> [What the task asks] In the guest post on twenty years of Fairtrade, which three products did Fairtrade begin with?

> [Quoted passage]
════

Fairtrade at 20 – guest post – Harriet Lamb
Ali recently attended the Fairtrade Foundation’s 20th Anniversary celebrations (read more here) and is delighted to present a guest post by Harriet Lamb, CEO of Fairtrade International on 20 years of the FAIRTRADE Mark in the UK and on her newly updated book Fighting the Banana Wars and Other Fairtrade Battles.
“As I talked to small-scale gold miners in Tanzania who had worked their way down shafts dug into sheer mud, knowing if it rained they could be trapped underground, I knew that in all my years fighting unfair trade, I had never seen anything so shocking. I watched old women sitting in the furnace of the open sun, breaking rocks with hammers, hoping to find some gold dust and earn a paltry dollar a day. I saw men mixing the dust with mercury, to attract the gold, and then burning off the mercury in the open air, with kids crowding round, despite the lethal effects on people’s nervous system. It left me reeling. And angry. And reminded me yet again just how much more work we have to do in Fairtrade.
Oscar Wilde once said: ‘An idea that is not dangerous is unworthy of being called an idea at all’. Twenty years ago, Fairtrade burst onto Britain’s shop shelves with just such a dangerous idea: that farmers and workers in developing countries should be paid a fair price and that we, the companies and consumers in Britain should pay for the true value of our cocoa, coffee or bananas. We began with three products: Green & Black’s Maya Gold chocolate, Cafédirect coffee and Clipper Tea. Now there are thousands: from T-shirts to tea, ice-cream to face-cream, bringing benefits to over 1.4 million farmers and workers across 74 developing nations.
Fairtrade arose from the failings of free trade. When the International Coffee Agreement collapsed in 1989, prices fluctuated wildly, leaving farmers with prices so low it wasn’t worth picking the coffee berries. Coffee farmers in Mexico, facing starvation, reached out to a Dutch non-governmental organisation and from this sprang the Fairtrade Mark. Soon the idea was inspiring a whole grassroots social movement around Europe.

════

[Stored data entries]
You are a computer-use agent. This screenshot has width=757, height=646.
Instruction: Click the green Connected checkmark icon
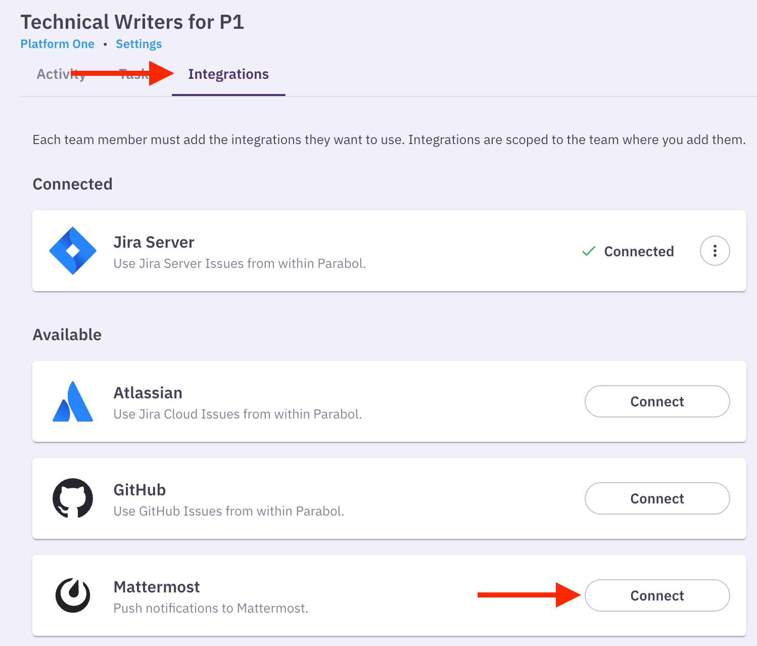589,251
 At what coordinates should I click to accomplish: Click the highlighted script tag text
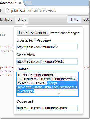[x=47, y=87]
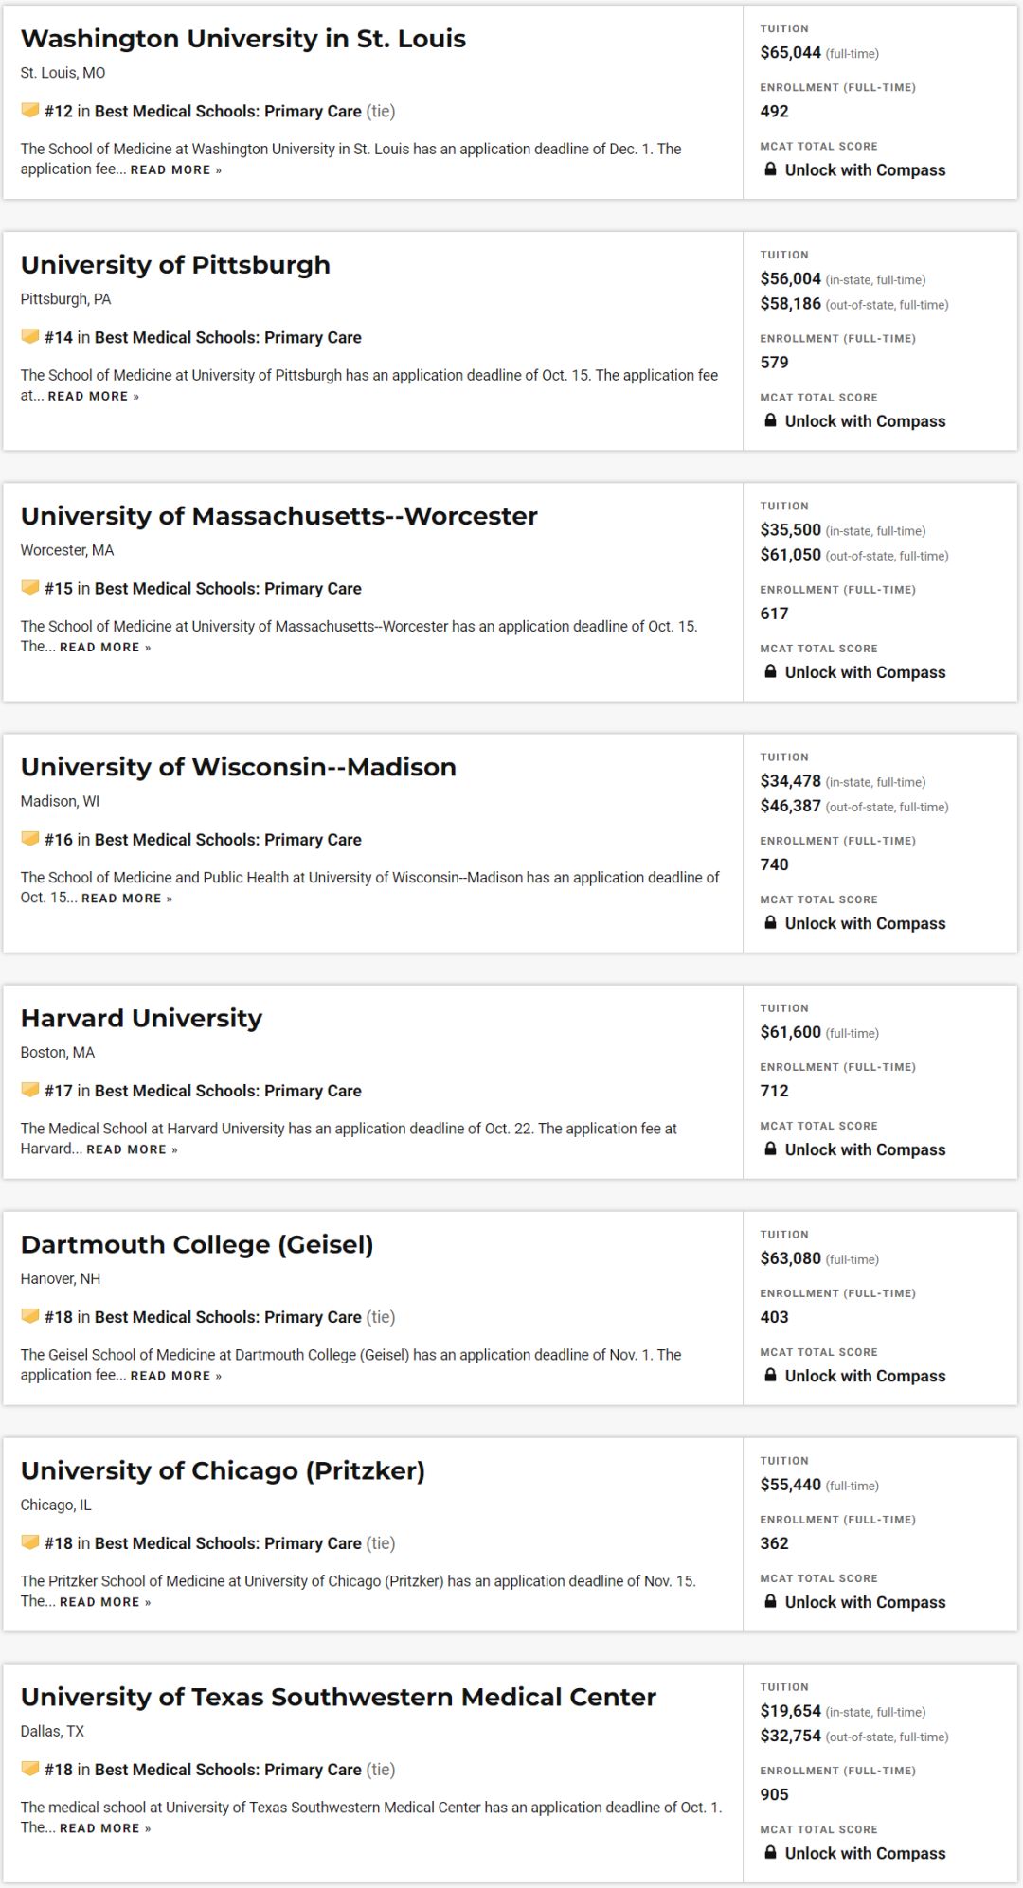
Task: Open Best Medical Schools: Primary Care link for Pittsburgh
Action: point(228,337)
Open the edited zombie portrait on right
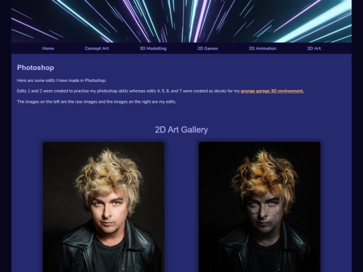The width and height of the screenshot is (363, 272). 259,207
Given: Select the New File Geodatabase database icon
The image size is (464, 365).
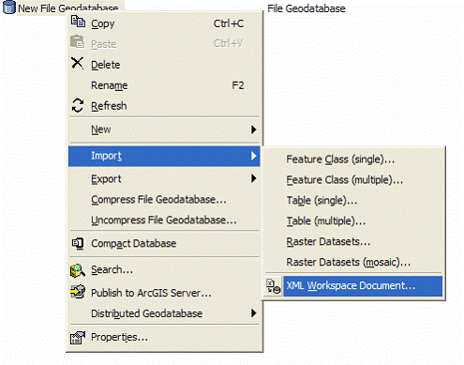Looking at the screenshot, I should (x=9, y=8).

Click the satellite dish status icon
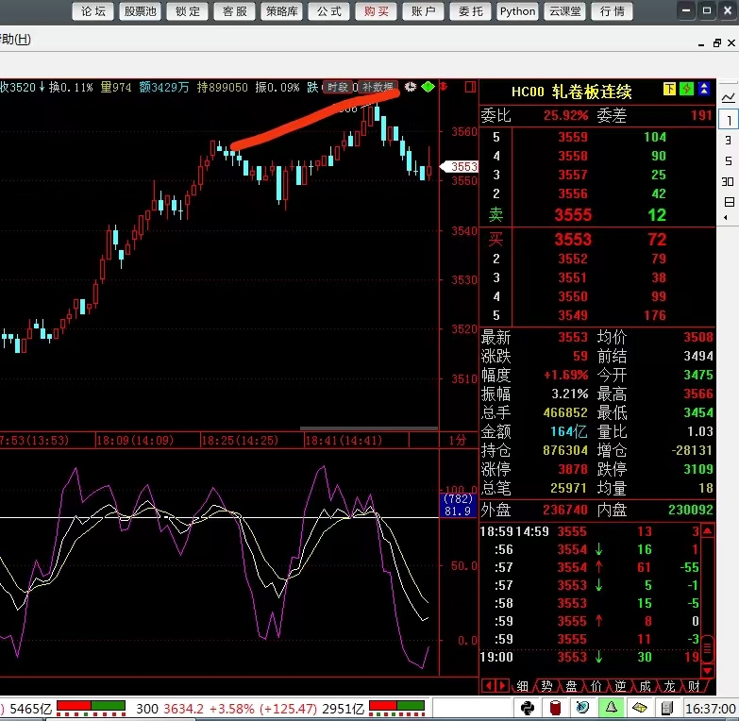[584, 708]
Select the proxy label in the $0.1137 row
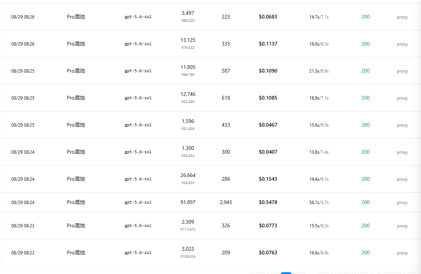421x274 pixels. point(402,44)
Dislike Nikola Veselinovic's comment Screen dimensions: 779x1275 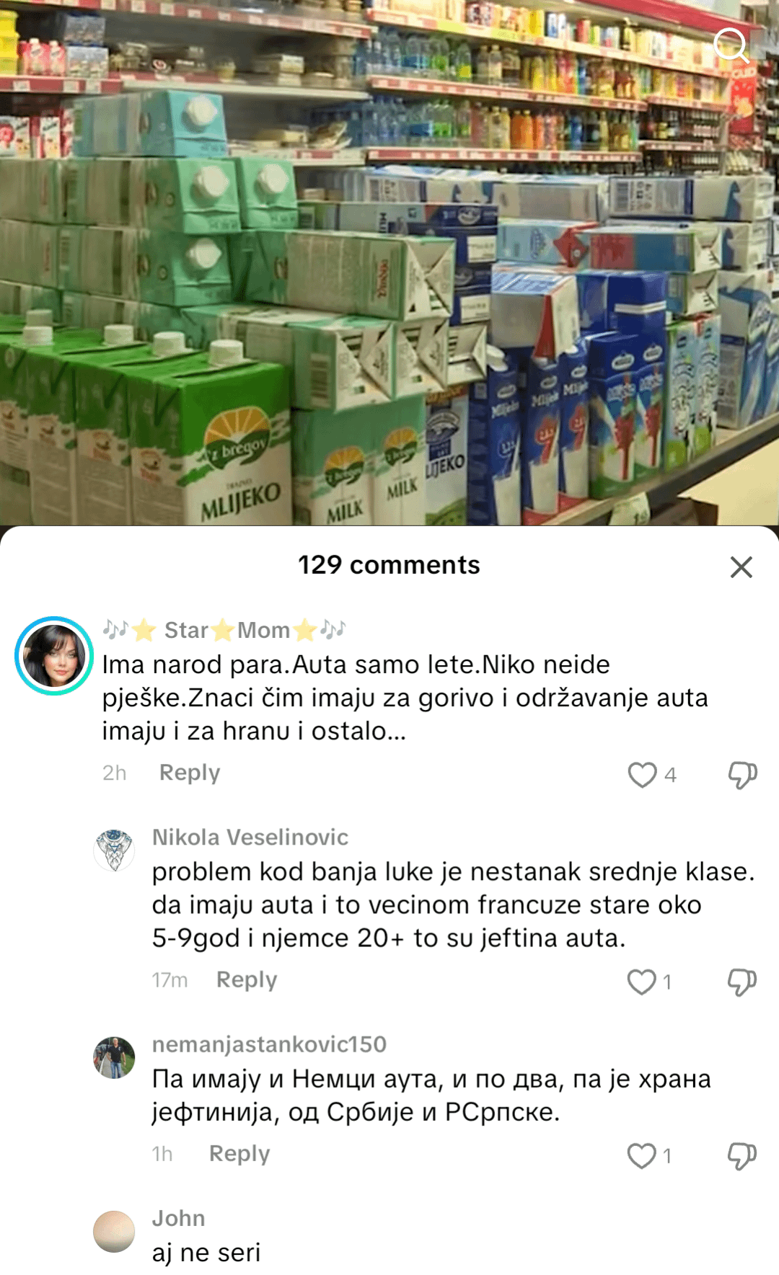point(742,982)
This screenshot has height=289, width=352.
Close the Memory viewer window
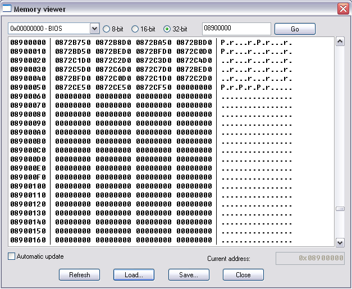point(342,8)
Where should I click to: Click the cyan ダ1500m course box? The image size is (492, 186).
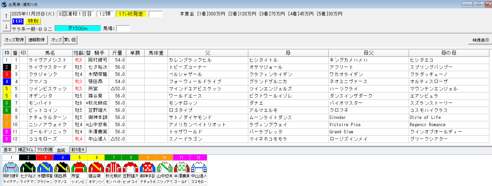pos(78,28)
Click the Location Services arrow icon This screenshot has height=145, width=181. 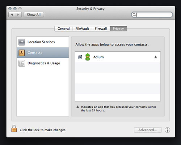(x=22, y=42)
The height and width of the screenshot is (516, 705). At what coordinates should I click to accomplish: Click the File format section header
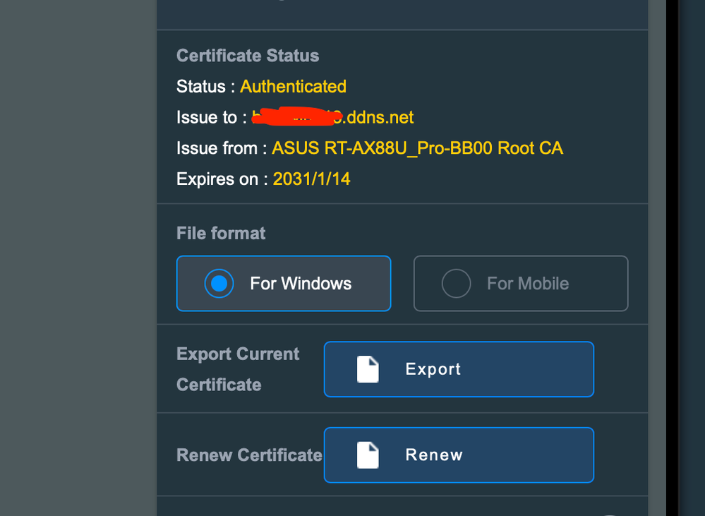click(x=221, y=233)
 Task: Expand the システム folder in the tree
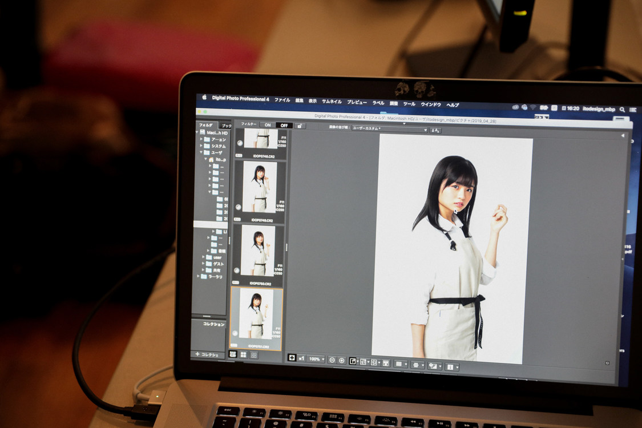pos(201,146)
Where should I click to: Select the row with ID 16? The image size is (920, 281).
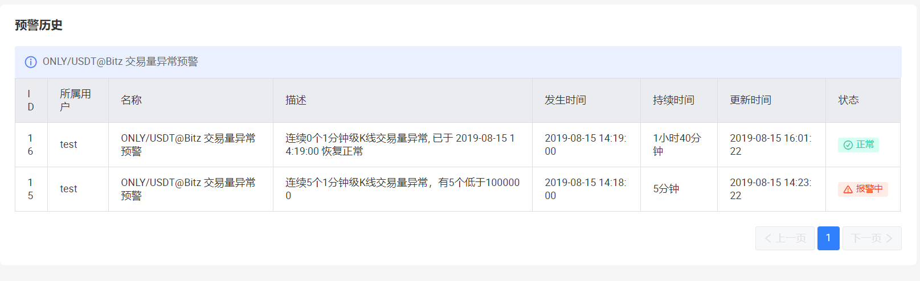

════

> [Problem solution] Green & Black's Maya Gold chocolate, Cafédirect coffee and Clipper Tea.